TASK BRIEF:
Copy out all lines of the records in which the word "computer" appears.

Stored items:
※ ※ ※
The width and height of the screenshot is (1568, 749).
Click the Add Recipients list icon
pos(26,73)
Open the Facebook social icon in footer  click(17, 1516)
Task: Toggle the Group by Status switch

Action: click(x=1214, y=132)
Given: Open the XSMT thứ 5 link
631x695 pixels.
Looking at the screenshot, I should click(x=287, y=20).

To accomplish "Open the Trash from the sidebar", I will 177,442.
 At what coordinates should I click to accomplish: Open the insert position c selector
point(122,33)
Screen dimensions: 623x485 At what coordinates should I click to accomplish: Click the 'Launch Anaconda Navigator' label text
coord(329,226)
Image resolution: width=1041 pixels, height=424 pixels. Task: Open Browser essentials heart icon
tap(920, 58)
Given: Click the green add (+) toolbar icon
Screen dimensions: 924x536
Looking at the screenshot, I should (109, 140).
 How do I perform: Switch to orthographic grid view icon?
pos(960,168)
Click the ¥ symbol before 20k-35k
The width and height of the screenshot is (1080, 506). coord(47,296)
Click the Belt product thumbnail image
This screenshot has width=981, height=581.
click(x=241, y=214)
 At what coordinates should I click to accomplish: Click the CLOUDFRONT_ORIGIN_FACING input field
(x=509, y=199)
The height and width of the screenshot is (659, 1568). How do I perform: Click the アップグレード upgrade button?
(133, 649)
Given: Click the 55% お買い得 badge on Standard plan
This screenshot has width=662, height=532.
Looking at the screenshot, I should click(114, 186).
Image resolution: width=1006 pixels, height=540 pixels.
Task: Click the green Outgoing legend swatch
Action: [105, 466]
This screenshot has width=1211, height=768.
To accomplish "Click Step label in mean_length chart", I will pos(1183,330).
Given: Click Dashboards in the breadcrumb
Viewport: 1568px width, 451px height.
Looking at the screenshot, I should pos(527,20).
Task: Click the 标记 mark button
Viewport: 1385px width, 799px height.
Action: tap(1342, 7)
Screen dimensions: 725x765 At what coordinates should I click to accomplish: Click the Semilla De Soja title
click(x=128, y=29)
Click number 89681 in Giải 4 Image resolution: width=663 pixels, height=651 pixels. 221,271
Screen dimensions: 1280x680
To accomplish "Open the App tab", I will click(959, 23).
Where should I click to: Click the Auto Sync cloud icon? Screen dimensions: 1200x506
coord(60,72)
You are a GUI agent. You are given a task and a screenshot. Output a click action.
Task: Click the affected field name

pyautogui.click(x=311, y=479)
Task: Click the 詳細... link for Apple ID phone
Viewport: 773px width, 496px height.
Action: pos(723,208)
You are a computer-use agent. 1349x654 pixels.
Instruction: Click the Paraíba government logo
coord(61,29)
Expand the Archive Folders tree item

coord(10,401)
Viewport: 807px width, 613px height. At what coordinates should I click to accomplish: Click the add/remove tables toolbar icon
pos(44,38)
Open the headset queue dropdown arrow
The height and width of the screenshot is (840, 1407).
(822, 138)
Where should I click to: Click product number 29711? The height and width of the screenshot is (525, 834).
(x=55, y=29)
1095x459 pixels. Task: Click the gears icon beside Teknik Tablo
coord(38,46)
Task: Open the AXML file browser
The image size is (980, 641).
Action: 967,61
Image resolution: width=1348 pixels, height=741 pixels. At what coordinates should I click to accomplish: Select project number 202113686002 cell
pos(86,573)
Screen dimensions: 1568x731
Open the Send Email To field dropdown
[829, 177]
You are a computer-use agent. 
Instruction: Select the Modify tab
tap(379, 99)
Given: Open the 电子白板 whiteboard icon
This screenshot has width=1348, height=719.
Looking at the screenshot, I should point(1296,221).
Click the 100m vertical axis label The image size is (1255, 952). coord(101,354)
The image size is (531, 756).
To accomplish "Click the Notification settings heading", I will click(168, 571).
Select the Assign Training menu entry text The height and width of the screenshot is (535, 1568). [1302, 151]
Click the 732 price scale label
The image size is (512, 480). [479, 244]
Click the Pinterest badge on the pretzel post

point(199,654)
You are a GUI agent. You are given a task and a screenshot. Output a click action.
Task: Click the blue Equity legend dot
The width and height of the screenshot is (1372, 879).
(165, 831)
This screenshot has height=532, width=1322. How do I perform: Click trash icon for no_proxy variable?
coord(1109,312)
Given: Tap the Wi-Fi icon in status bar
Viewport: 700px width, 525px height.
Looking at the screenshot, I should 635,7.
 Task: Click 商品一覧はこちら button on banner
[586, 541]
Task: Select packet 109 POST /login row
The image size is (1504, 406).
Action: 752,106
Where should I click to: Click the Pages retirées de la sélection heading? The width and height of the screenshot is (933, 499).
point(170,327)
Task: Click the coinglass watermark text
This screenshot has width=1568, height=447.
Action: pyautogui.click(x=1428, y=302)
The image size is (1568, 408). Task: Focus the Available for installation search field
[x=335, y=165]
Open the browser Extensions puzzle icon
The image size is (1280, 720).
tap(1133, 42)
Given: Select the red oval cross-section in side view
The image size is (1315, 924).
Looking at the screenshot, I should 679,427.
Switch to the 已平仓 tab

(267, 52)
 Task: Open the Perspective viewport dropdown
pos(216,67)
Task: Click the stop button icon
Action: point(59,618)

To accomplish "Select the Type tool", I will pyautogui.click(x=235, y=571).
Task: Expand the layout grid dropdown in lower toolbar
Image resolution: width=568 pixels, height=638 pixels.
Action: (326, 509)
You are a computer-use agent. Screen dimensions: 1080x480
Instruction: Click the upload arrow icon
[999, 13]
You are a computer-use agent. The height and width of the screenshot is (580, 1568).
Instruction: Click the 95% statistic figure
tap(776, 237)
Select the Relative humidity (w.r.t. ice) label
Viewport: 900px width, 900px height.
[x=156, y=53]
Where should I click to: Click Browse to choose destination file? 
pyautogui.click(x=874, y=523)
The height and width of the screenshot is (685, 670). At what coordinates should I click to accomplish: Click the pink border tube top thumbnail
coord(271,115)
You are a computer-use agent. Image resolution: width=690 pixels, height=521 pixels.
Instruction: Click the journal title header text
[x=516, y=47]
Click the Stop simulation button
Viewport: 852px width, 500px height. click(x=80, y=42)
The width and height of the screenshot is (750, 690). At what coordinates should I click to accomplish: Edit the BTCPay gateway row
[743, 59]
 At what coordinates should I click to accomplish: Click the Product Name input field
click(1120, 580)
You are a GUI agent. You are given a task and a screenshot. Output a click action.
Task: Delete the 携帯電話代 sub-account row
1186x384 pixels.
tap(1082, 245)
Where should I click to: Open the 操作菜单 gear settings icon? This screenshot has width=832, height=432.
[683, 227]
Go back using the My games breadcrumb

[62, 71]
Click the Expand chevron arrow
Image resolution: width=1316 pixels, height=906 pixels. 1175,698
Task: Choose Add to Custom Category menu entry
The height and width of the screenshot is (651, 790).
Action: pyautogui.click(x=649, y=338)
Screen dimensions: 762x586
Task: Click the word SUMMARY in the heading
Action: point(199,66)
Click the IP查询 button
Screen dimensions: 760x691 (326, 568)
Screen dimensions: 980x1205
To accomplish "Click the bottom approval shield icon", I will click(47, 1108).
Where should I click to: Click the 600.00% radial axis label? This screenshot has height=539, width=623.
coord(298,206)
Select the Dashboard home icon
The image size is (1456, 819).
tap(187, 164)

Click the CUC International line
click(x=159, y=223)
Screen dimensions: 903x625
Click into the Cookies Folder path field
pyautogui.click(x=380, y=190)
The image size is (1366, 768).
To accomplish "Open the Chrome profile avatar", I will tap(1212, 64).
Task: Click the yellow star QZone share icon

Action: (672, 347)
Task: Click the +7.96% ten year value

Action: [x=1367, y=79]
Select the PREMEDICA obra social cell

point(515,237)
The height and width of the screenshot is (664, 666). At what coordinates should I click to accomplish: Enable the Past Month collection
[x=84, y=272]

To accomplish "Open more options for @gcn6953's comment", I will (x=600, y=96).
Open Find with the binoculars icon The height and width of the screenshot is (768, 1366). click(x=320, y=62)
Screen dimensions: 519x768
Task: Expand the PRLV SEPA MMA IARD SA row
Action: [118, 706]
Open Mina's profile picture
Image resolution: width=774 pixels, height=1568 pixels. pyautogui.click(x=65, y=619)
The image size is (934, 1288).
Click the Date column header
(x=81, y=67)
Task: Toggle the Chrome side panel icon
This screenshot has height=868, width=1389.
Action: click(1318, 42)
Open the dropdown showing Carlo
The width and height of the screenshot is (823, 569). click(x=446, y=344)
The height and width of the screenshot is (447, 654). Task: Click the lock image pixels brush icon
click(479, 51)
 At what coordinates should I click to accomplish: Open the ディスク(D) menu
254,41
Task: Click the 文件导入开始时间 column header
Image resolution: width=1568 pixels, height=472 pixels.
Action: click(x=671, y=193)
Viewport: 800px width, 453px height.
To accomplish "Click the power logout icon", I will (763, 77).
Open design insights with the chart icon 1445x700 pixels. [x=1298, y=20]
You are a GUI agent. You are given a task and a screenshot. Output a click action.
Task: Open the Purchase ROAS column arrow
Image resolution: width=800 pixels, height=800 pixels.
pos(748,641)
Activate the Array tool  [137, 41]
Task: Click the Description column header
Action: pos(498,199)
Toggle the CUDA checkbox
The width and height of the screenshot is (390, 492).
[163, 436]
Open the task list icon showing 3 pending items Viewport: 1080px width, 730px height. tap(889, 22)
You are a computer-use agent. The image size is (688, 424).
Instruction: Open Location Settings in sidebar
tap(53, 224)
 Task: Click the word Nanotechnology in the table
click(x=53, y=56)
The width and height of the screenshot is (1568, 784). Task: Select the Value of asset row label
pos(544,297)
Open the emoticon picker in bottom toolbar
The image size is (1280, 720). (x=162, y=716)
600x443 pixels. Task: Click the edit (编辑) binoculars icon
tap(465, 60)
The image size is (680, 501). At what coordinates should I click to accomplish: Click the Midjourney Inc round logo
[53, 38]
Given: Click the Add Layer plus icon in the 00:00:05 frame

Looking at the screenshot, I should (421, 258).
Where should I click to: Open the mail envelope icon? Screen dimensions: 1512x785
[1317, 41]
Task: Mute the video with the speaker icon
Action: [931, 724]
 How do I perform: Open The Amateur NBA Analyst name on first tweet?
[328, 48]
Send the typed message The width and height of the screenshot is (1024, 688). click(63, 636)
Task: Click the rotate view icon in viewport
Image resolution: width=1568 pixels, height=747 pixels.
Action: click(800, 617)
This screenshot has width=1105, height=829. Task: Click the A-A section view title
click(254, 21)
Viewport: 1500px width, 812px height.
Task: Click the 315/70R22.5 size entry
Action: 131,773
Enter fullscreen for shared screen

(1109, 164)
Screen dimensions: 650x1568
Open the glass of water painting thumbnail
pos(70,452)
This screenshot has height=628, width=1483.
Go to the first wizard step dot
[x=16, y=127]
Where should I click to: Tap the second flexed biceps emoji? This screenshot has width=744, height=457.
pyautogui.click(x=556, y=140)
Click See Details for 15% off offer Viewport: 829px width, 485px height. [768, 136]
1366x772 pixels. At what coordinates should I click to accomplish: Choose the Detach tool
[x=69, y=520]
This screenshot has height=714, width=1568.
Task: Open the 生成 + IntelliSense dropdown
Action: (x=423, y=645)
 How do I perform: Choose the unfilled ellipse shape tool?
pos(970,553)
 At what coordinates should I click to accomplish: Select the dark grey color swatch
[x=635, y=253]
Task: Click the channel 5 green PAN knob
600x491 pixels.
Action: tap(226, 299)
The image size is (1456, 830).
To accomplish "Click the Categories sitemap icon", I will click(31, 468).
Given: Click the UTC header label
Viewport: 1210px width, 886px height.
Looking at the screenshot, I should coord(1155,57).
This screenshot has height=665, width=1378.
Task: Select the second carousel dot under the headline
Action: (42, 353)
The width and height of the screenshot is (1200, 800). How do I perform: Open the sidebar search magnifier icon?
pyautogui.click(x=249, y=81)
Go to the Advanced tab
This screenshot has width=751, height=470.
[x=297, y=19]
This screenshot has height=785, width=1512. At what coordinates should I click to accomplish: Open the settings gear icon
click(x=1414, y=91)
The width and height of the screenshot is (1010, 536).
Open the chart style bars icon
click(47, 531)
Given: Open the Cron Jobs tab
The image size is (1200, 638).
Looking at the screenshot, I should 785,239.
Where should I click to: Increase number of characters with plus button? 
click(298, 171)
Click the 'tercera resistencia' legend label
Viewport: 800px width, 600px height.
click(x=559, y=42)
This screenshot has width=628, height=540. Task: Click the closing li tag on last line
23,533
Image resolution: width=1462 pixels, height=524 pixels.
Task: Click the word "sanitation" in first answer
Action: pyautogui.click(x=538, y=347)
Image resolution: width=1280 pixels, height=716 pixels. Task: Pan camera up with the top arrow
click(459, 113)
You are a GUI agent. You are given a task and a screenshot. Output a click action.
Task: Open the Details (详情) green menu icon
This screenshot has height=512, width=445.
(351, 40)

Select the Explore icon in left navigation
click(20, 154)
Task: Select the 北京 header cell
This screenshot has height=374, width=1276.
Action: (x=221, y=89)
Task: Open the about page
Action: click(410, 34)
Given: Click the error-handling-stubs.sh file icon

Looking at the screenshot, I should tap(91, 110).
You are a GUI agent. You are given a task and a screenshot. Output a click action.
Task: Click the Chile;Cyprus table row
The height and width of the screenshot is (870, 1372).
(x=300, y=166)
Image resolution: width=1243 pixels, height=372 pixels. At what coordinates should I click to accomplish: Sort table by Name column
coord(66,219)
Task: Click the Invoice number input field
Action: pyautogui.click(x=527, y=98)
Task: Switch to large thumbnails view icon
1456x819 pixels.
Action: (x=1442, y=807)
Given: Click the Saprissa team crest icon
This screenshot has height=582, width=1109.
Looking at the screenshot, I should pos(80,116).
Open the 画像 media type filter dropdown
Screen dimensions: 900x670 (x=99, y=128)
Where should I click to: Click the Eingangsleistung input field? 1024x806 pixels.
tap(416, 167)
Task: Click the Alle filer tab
※ ※ ※
RESULT FOR THIS EXERCISE:
You are a computer-use agent. 1349x654 pixels.
You are a computer-use agent. 
You are a computer-use agent. Screen dimensions: 1080x480
You are a computer-use agent. The height and width of the screenshot is (580, 1568).
You are a computer-use agent. Image resolution: width=690 pixels, height=521 pixels.
You are a computer-use agent. The image size is (688, 424).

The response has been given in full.